Sébastien Pierre : C’est toujours quelque chose de très particulier le Hellfest. C’est aussi une forme de reconnaissance de jouer ici, parce que les grands « festivaux » – oui j’aime bien dire « festivaux »- on les a fait à l’étranger. C’est un lieu où tu retrouves tous les gens que tu as croisé toute l’année, que ce soit sur les routes, dans les salles de concert, dans une ambiance cool.
ANR : Vous étiez passés à 10h ?
Sébastien : Comme 99% des groupes français, mais on ne va pas se plaindre vu le nombre de gens motivés à 10h.
Romain : Je ne sais pas si c’est de pire en pire ou de mieux en mieux, mais il y a de plus en plus de monde à 10h sur le site. J’ai envie de leur dire « Gars, vous vous êtes pris une grosse taule la veille et vous êtes là à 10h ? Respect !» (rires)

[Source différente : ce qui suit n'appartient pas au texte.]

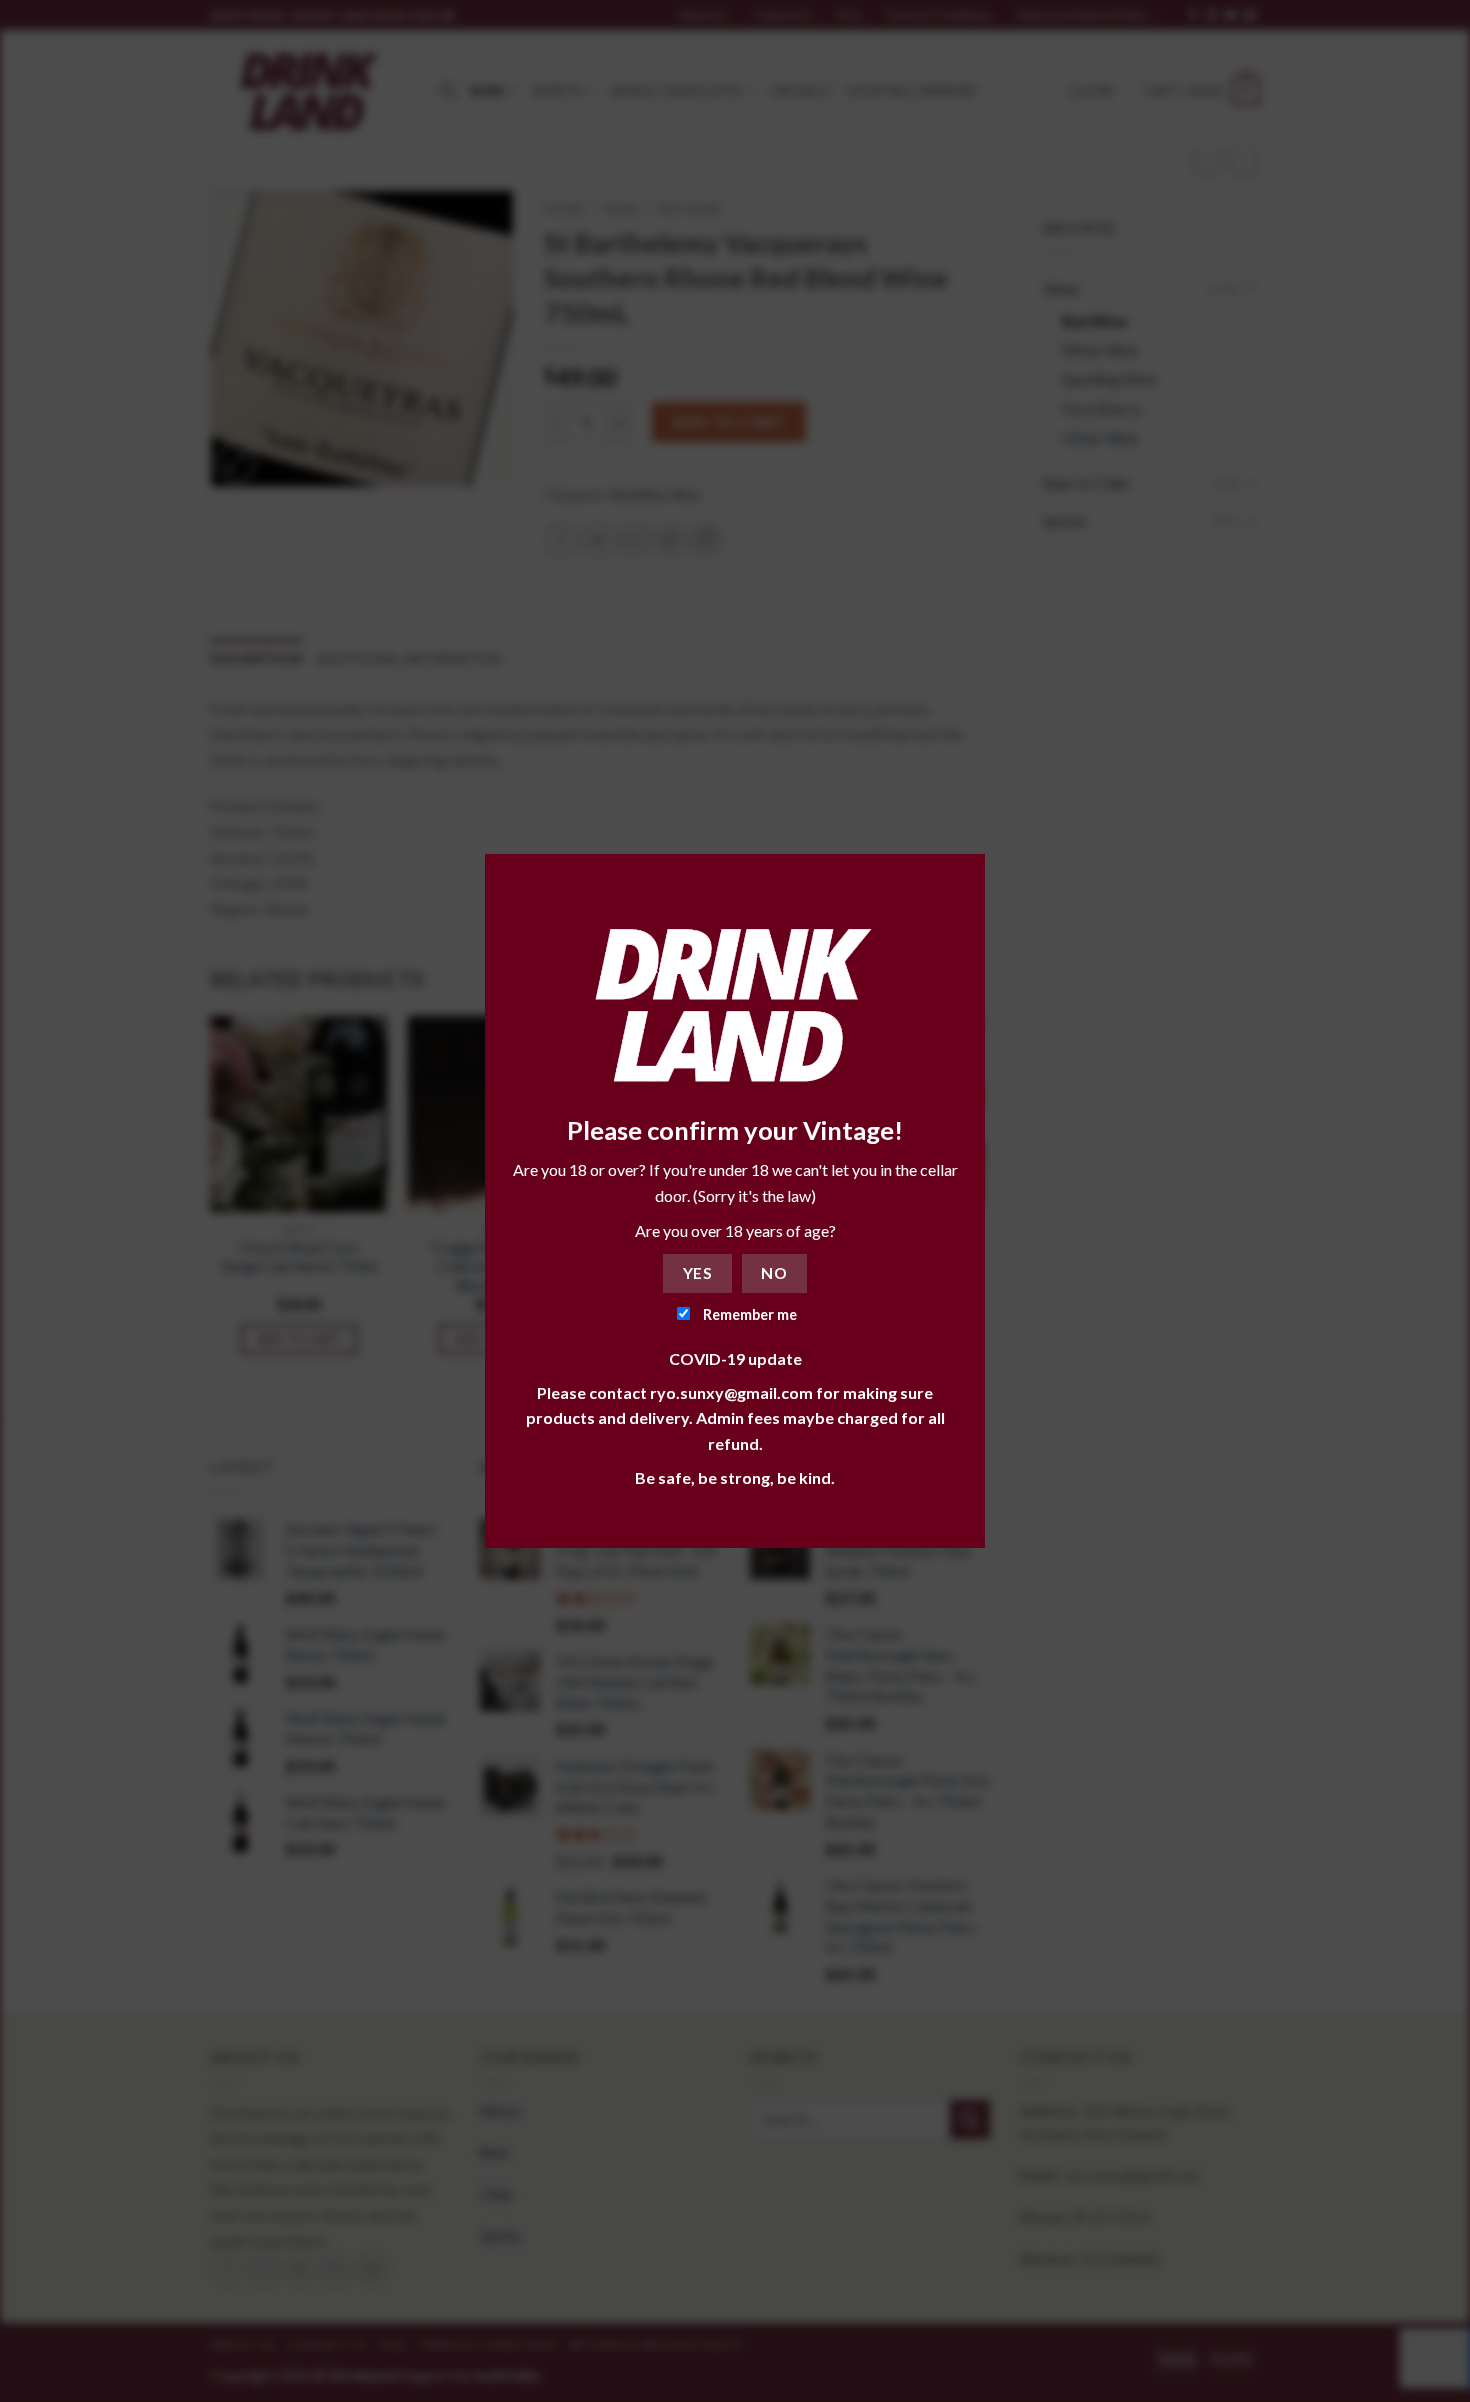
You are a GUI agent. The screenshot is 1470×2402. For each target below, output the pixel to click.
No (774, 1273)
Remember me (748, 1314)
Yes (697, 1273)
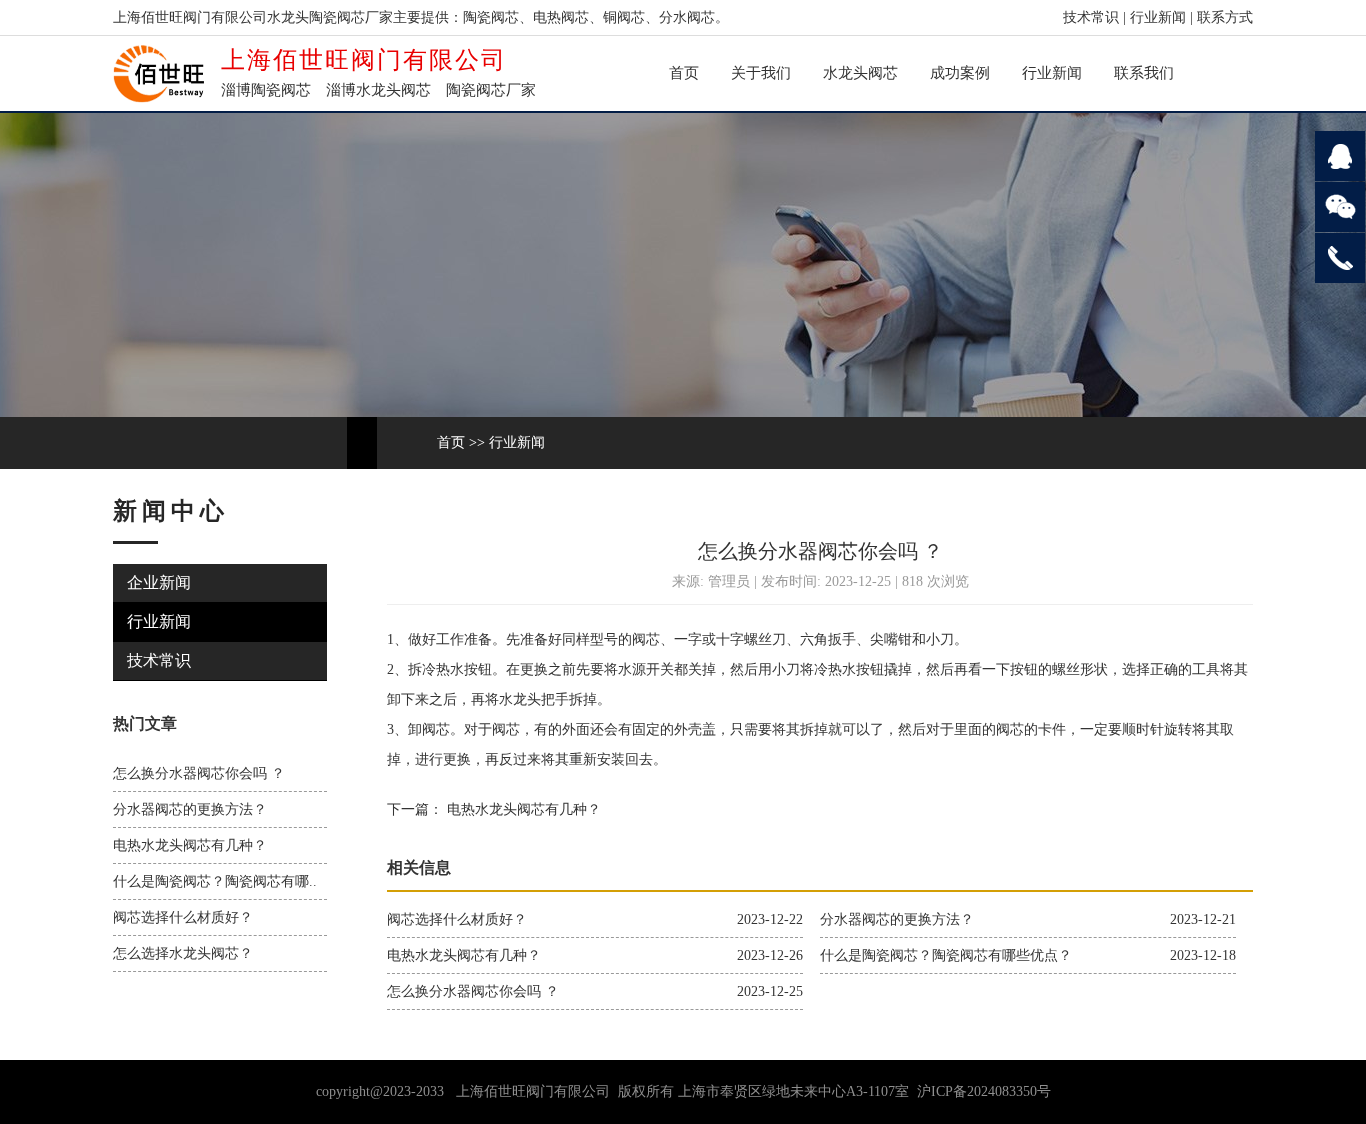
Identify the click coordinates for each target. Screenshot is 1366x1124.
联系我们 (1144, 73)
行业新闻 (1158, 17)
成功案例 (960, 73)
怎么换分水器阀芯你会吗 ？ (199, 773)
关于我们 (761, 73)
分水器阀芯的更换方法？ (190, 809)
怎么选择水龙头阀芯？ (183, 953)
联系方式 (1225, 17)
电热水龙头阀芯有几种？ (190, 845)
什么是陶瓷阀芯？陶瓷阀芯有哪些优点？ (946, 955)
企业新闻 (159, 582)
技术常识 (1091, 17)
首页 (684, 73)
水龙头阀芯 (860, 73)
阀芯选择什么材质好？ (183, 917)
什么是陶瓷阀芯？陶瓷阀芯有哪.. (215, 881)
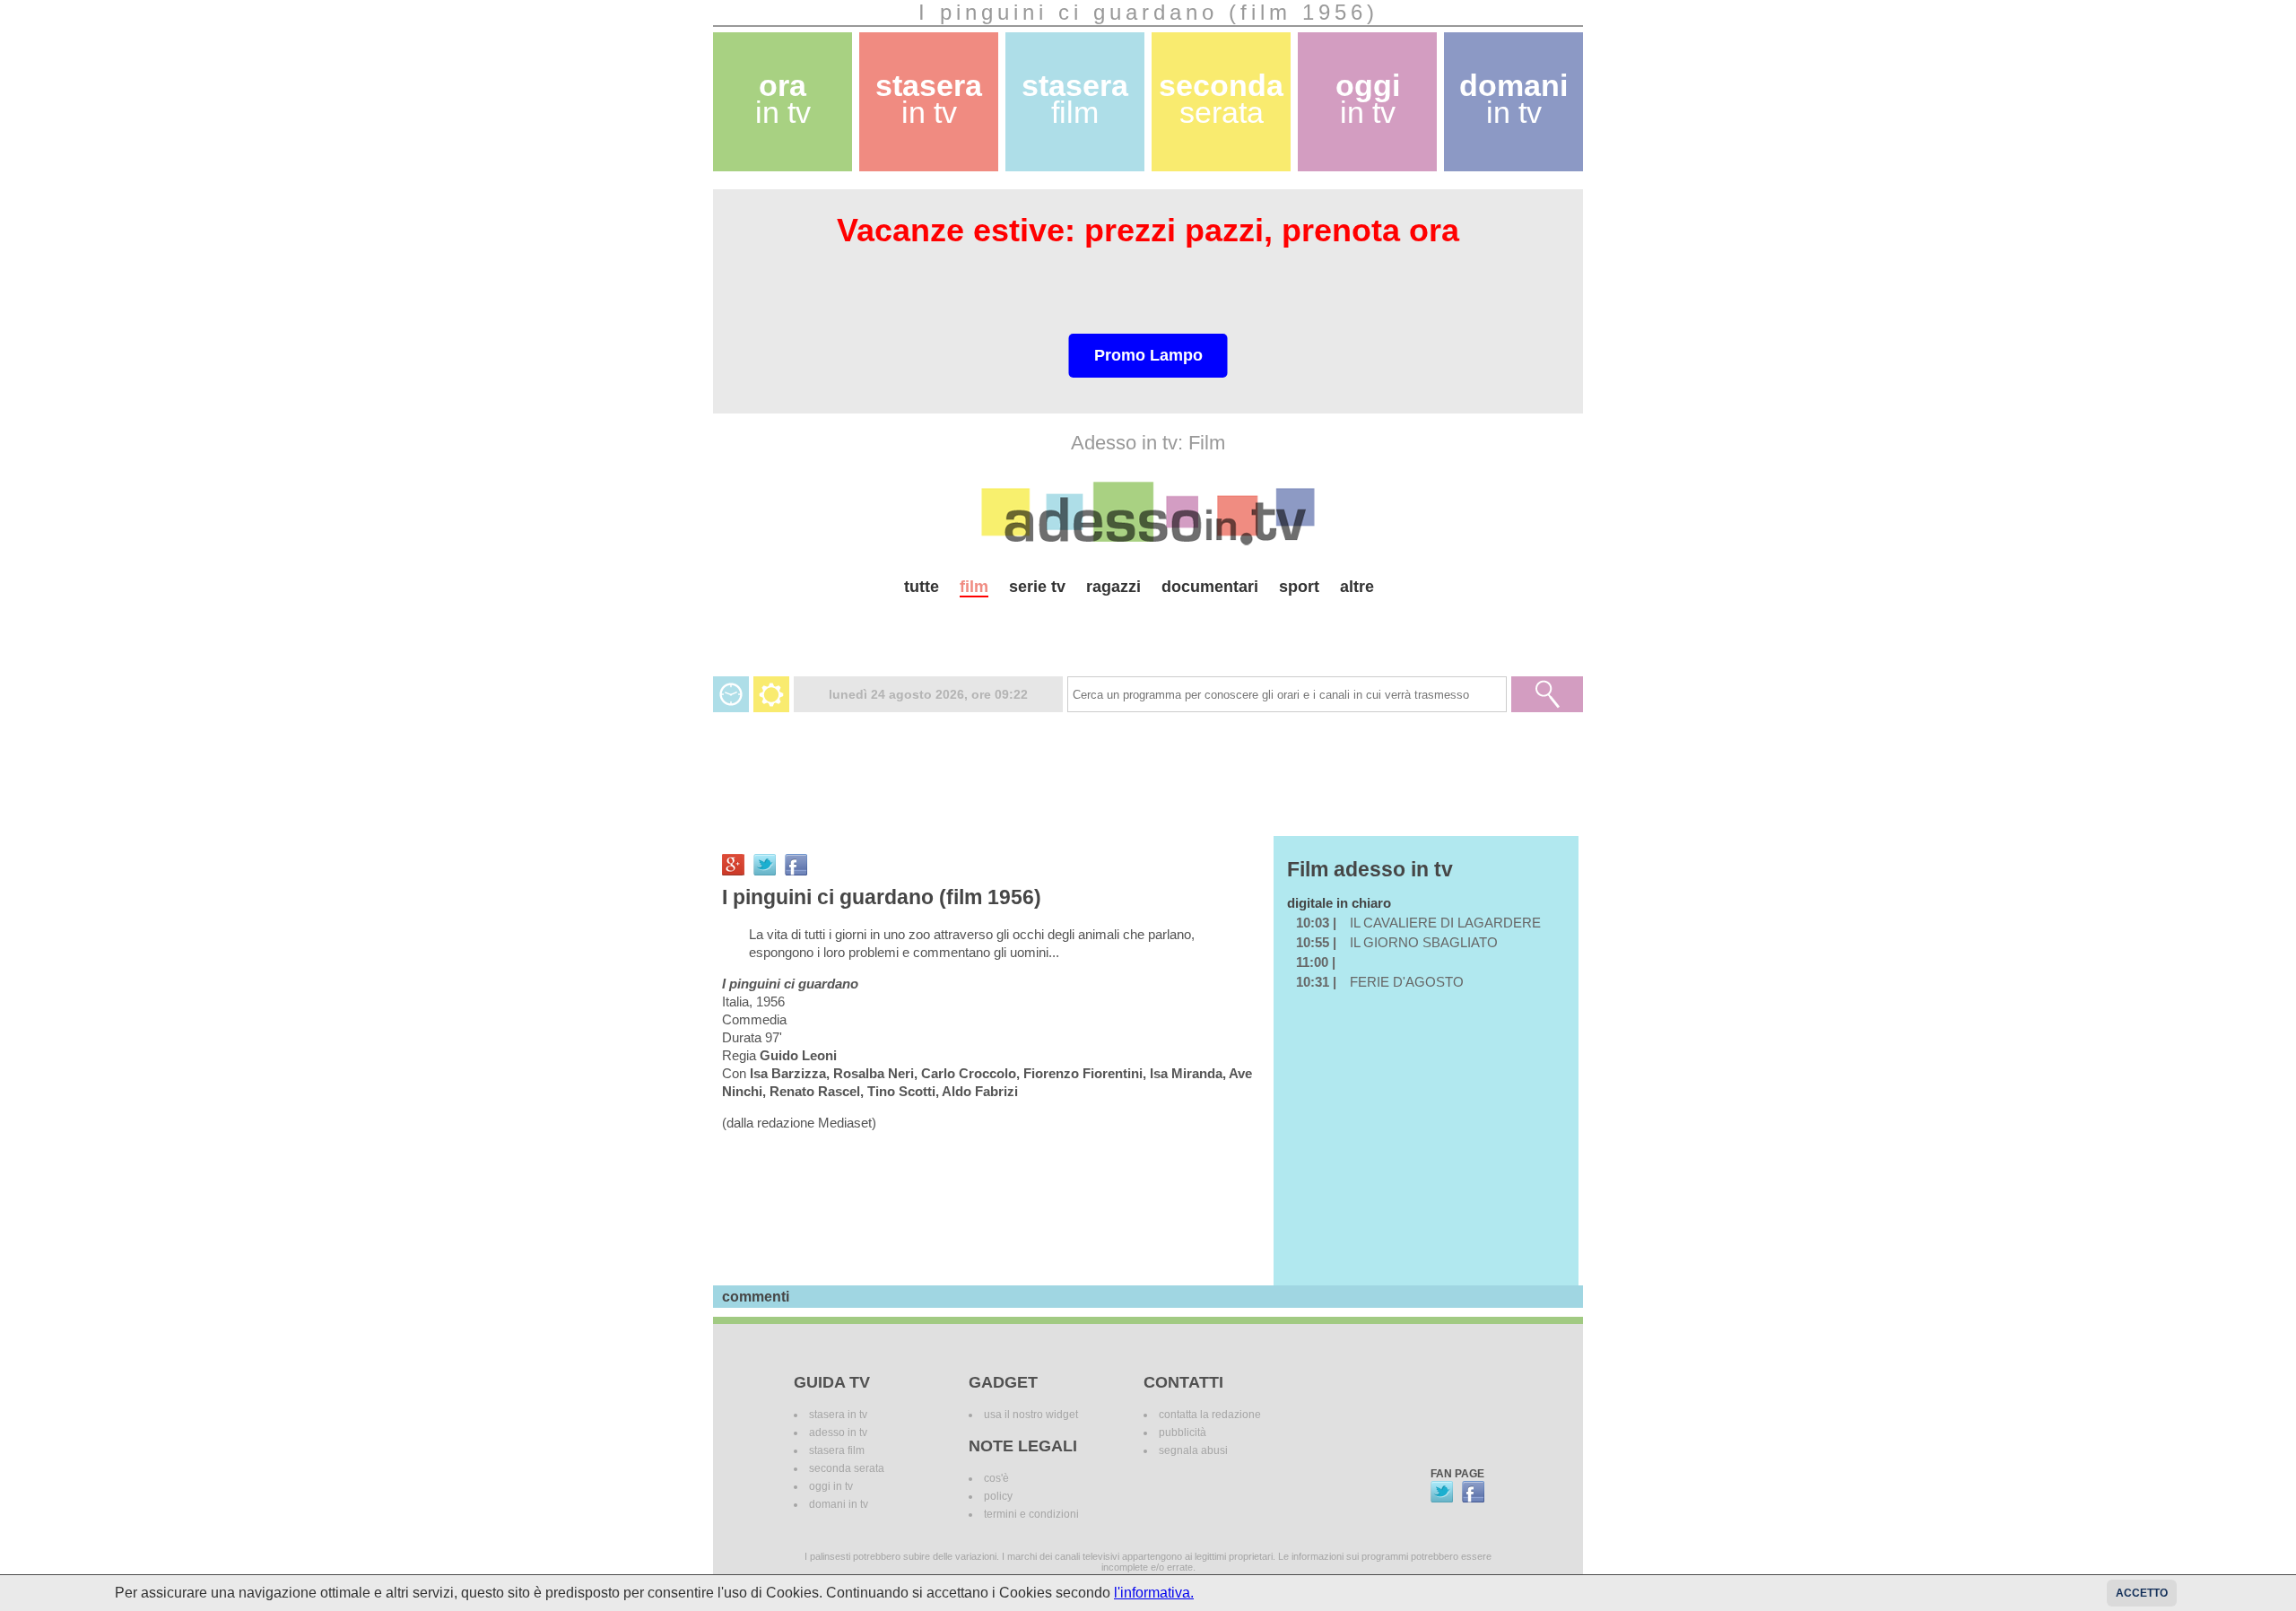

Sébastien : Ce qui est sûr, c’est qu’on espère vraiment revenir jouer ici l’année prochaine, ce serait un honneur.
Romain : Ce n’est pas une finalité en soi, on fait de la musique depuis plus de 30 ans, mais ça nous ferait vraiment plaisir.
Sébastien : La semaine prochaine on joue au Rock in Evreux avec des groupes comme Gojira. On se faisait la réflexion qu’il n’y a pas d’autres festivals avec une ambiance comme celle du Hellfest. Ici les gens parlent le même langage. Il y a une notion fondamentale, qui est la notion de culture. Et en France on n’a pas forcément cette culture du Métal, du Rock. On adore jouer en France, parce que c’est notre pays, mais on aime bien aller à l’étranger parce qu’on retrouve cette culture Rock, qui manque en France. D’ailleurs pour les groupes, la France c’est juste un passage où l’on fait 2-3 dates.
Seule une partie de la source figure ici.